I'd rather see them expand the compassionate allowances and get rid of the listings.
The listings are frankly useless. A complete waste of time having to address them in every opinion, where few if any claimants ever actually meet their criteria. Most of the time when a judge wants you to write a decision that a claimant meets a listing, there is never sufficient med evidence to support their criteria, which forces you to say they meet it even though there's no supporting evidence, or (most of the time) you make it less than sedentary.
Compassionate allowance, listing, less than sedentary, etc etc....what difference does it make if the claimant is dead before any benefits can be paid?
In most routine cases (i.e. non-TERI) I guess that claimants meet listings maybe 2-3% of the time. But that doesn't mean you eliminate the listings altogether. If 2% of claims were denied for SGA, you wouldn't remove the SGA requirements would you?
PR stunt, indeed.

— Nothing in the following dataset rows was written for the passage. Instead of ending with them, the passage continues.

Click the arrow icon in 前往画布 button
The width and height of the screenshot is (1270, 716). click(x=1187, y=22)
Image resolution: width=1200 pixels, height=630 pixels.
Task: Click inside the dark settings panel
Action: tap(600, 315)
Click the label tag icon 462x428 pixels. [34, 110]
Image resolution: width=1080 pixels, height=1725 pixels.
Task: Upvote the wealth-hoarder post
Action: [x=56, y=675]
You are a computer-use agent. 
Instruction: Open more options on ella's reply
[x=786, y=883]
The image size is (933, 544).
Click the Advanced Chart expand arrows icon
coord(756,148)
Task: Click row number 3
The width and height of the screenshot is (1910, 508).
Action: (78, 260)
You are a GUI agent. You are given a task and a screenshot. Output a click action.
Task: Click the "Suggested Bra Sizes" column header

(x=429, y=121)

Any medical condition is covered in the Listings anyway; there's always a catch-all listing.
It's unfortunate that most of SSAs time and dollars are used up in denial cases for those who can't or won't find a job.
Anon 8:17 I hope you don't mean to imply that any claimant who is not a TERI case is a waste of time layabout who is unemployed more than disabled....There's a very wide chasm between TERI cases and the losers who just don't want to work, and there are many, many truly disabled people in that chasm.